What you should do: Output, without alteration, the first line of the entries and each line after it, stopping with the line that contains "Given: Click the Advanced Installer label".
##############################
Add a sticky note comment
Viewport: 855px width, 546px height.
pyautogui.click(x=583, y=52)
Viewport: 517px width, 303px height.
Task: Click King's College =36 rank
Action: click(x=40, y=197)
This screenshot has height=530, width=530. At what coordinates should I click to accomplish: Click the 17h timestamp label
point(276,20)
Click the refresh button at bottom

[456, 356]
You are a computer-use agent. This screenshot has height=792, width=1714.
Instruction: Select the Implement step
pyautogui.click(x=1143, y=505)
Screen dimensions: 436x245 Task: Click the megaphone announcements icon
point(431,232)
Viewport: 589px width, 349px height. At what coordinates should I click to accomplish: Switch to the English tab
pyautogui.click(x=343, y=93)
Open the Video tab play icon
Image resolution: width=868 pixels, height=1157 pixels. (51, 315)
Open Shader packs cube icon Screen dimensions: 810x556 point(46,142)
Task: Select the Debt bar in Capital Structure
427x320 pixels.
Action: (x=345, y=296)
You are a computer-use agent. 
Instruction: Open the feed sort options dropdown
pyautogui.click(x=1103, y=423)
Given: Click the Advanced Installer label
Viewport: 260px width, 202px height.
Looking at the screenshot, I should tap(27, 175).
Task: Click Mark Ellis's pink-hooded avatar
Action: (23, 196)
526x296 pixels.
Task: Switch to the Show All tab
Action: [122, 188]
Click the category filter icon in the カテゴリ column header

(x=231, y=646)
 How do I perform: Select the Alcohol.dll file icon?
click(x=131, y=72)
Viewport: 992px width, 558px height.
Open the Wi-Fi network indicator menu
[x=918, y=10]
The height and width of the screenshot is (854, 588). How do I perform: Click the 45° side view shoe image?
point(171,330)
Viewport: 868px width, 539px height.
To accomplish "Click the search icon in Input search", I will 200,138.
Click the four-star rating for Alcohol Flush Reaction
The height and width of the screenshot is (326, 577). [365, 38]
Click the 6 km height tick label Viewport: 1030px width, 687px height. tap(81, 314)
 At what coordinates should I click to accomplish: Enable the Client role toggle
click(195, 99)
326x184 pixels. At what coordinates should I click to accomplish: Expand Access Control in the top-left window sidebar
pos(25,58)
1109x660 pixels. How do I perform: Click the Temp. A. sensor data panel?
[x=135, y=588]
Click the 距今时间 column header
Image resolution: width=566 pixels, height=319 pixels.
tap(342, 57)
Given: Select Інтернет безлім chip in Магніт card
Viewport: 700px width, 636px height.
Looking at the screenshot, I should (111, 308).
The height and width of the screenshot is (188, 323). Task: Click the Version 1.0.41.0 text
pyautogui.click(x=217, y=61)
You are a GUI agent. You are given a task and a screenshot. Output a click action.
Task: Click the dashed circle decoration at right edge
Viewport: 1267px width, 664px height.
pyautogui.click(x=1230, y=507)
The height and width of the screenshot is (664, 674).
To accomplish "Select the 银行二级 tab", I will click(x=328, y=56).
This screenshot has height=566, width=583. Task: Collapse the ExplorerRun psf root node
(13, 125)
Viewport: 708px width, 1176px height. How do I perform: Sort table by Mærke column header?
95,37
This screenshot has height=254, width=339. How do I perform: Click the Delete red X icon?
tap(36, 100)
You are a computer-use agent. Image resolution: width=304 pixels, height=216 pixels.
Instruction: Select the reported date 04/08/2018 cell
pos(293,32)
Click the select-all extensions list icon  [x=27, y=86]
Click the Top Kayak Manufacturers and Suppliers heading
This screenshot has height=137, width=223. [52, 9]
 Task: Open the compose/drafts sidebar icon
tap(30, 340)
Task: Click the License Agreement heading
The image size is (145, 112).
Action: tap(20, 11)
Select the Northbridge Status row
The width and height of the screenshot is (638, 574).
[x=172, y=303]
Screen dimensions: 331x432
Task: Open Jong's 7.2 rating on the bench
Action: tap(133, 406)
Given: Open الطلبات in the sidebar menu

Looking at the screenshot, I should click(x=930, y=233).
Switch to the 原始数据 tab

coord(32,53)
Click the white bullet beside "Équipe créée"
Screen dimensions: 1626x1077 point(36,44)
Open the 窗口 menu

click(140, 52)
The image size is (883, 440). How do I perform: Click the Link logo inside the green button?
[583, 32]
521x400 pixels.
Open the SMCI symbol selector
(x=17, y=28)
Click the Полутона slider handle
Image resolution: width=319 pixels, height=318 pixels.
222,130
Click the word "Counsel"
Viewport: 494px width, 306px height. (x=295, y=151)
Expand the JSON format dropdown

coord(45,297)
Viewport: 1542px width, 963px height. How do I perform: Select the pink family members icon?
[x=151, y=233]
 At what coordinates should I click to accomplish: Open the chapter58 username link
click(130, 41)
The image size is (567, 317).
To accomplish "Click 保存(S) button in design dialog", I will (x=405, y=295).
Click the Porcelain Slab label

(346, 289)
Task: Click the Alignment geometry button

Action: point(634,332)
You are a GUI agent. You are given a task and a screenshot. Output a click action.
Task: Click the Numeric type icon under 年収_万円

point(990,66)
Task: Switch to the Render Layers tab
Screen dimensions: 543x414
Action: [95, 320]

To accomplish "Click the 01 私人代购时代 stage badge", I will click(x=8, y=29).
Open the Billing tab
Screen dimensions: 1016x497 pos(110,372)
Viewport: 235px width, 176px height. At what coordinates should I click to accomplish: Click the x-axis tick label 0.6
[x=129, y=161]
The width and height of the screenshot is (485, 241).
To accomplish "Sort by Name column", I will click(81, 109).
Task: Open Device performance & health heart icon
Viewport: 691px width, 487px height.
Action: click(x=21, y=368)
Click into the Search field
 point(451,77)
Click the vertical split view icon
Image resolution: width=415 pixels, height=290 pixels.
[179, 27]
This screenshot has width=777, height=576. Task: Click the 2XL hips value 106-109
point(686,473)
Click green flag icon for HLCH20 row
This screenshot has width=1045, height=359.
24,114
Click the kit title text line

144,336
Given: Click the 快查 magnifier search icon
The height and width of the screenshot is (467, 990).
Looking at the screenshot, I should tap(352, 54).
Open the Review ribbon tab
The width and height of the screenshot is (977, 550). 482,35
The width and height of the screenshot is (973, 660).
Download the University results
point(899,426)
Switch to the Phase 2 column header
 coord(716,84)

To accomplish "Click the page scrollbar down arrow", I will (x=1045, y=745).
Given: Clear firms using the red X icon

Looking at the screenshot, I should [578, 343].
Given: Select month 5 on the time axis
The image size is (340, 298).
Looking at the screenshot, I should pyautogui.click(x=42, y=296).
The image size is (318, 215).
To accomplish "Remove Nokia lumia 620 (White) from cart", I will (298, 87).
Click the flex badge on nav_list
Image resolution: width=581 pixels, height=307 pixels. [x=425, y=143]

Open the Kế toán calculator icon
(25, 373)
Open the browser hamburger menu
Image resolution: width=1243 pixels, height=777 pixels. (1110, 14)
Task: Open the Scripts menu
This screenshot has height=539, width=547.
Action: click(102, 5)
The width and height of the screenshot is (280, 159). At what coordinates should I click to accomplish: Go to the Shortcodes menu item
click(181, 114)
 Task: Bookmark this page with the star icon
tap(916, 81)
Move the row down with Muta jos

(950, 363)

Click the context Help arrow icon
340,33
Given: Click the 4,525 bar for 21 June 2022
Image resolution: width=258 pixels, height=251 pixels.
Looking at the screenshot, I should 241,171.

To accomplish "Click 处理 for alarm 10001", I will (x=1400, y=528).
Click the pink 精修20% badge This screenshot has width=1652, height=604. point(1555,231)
##############################
Reply:
Add a sticky note comment
Viewport: 855px width, 546px height.
pyautogui.click(x=583, y=52)
Viewport: 517px width, 303px height.
Task: Click King's College =36 rank
Action: click(x=40, y=197)
This screenshot has height=530, width=530. At what coordinates should I click to accomplish: Click the 17h timestamp label
point(276,20)
Click the refresh button at bottom

[456, 356]
You are a computer-use agent. This screenshot has height=792, width=1714.
Instruction: Select the Implement step
pyautogui.click(x=1143, y=505)
Screen dimensions: 436x245 Task: Click the megaphone announcements icon
point(431,232)
Viewport: 589px width, 349px height. At what coordinates should I click to accomplish: Switch to the English tab
pyautogui.click(x=343, y=93)
Open the Video tab play icon
Image resolution: width=868 pixels, height=1157 pixels. (51, 315)
Open Shader packs cube icon Screen dimensions: 810x556 point(46,142)
Task: Select the Debt bar in Capital Structure
427x320 pixels.
Action: (x=345, y=296)
You are a computer-use agent. 
Instruction: Open the feed sort options dropdown
pyautogui.click(x=1103, y=423)
Given: Click the Advanced Installer label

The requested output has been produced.